ANVISA Com isso, a expectativa é de produzir 15 mil unidades do equipamento por semana. A Agência Nacional de Vigilância Sanitária (Anvisa) também aprovou a comercialização do produto. Já há pedidos no País, mas a empresa não revela os números. A CEO da companhia na América Latina diz que, no Brasil, a procura de equipamentos em geral tem sido maior por parte dos governos estaduais do que pela União. “A maior preocupação é atender, o mais rápido possível, a quem está precisando. Nesse sentido, a Itália, por exemplo, demorou muito e teve grandes problemas.”

POTENCIAL Pela grande dimensão do Sistema Único de Saúde (SUS), a empresa enxerga o Brasil como mercado promissor. (Crédito: Antonio Molina)

Já o superintendente da Associação Brasileira da Indústria de Artigos e Equipamentos Médicos, Odontológicos, Hospitalares e de Laboratórios (Abimo), Paulo Henrique Fraccaro, observa que a indústria nacional, que até então tinha capacidade de produção de cerca de 15 mil respiradores ao ano, teve de se redimensionar para garantir essa demanda ao governo federal em até três meses.
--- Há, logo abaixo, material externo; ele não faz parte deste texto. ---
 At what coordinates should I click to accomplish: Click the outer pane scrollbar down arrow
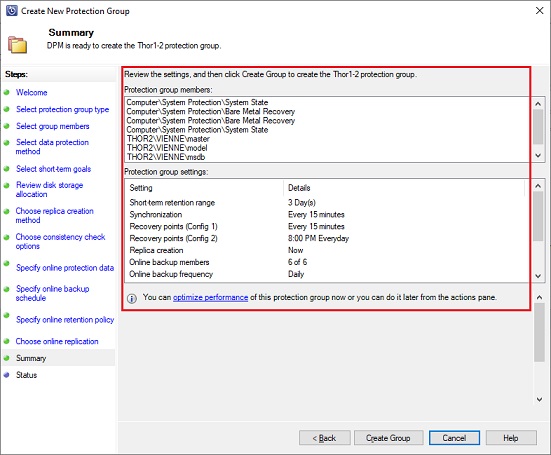pos(539,399)
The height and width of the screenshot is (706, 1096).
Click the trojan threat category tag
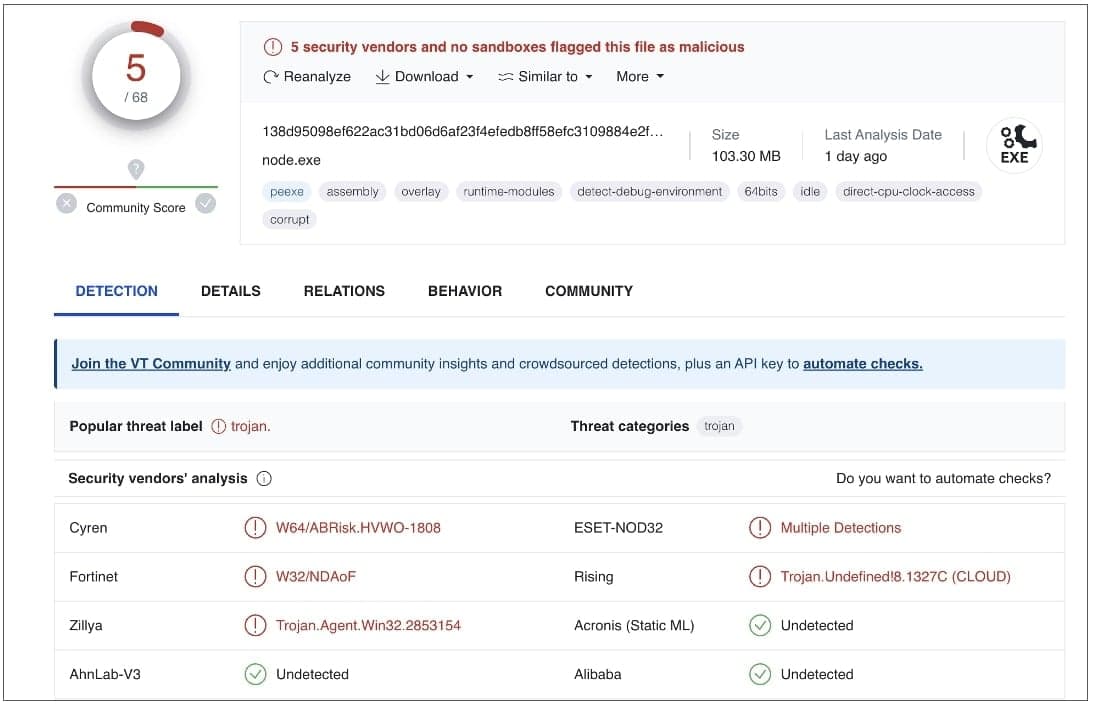pyautogui.click(x=719, y=426)
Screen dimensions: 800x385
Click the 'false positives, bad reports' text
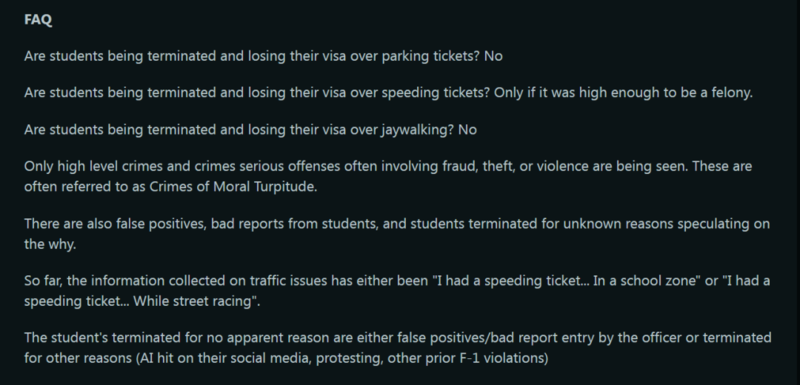(200, 224)
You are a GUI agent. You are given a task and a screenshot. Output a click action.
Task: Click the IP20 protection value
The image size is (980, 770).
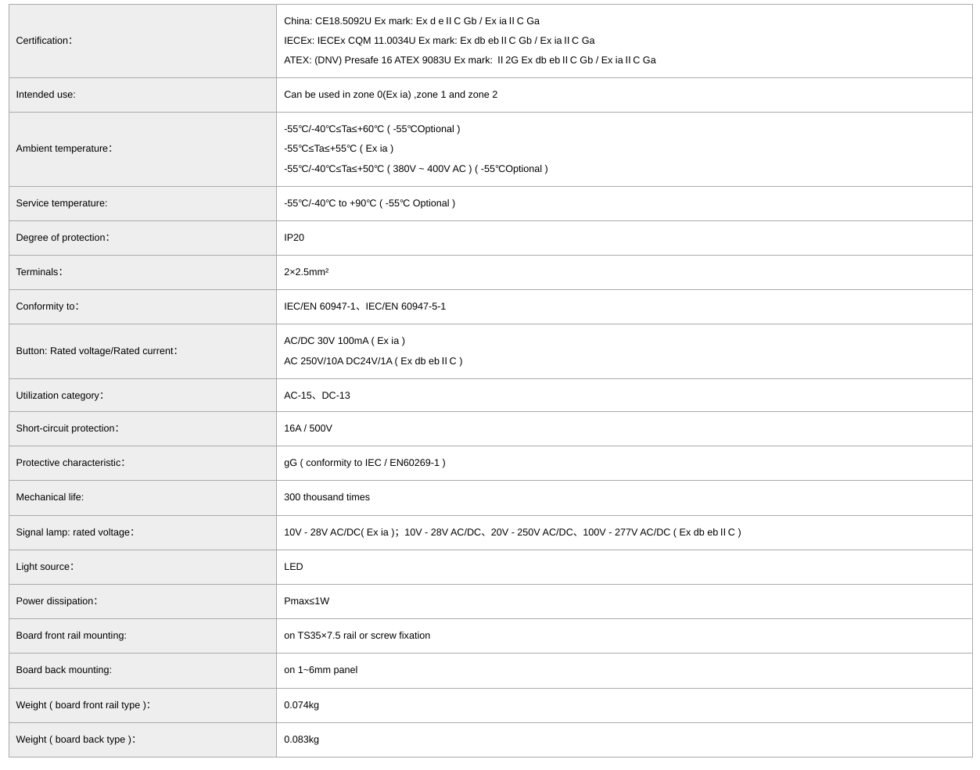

Para conseguir atender à demanda, as quatro indústrias que produzem respiradores no Brasil uniram forças. O prazo, no entanto, poderá ser alterado, caso haja dificuldade na importação dos componentes necessários, que, vindo em sua maioria da China, sofreram variação de preço desde o início da crise. “Antes da pandemia, tínhamos cerca de 60 mil respiradores nos hospitais do País e nossa necessidade era de pelo menos mais 15 mil. Vamos ter de administrar bem esses equipamentos depois do pico”, afirma Fraccaro. Para ele, é necessário um melhor controle dos recursos públicos, especialmente em saúde. “O que falta para o SUS é uma administração mais eficiente. Não podemos aceitar que haja tantos equipamentos sucateados e sem manutenção na rede pública.”

TECNOLOGIA Mas também há ações positivas no País. Criado em 2016, o centro de excelência em tecnologia da Philips em Blumenau, Santa Catarina, por exemplo, tem sido responsável por desenvolver softwares que ajudam na redução de custos e facilitam acessos a dados de pacientes. Segundo Fabia Tetteroo-Bueno, uma das principais apostas de crescimento está no sistema de gerenciamento Tasy, espécie de prontuário médio eletrônico e contínuo criado no Brasil. “Já fizemos do programa uma importante ferramenta de gerenciamento. Agora, com a Covid-19, vem crescendo muito. Em duas semanas, já são mais de 1 mil hospitais interessados”, afirma a CEO da Philips. “O Brasil deixou de ser conhecido como um grande polo consumidor de iluminação e TV, para hoje ser um polo de software e saúde.”

Para o executivo da Abimo, as regras rígidas de compras públicas prejudicaram aquisições mais rápidas de equipamentos do exterior. “As compras atrasaram porque o Brasil estava amarrado ao sistema de licitação que era proibido pagar antecipado e só comprava com pagamento 30 dias após a entrega. Hoje, é necessário pagar antecipado. O governo federal demorou para entender que o mundo mudou”, diz Paulo Fraccaro. Com várias denúncias de superfaturamento em aquisições e até de equipamentos com defeitos adquiridos por governos estaduais, o fato é que essa demora está custando muito caro aos brasileiros. Em todos os sentidos.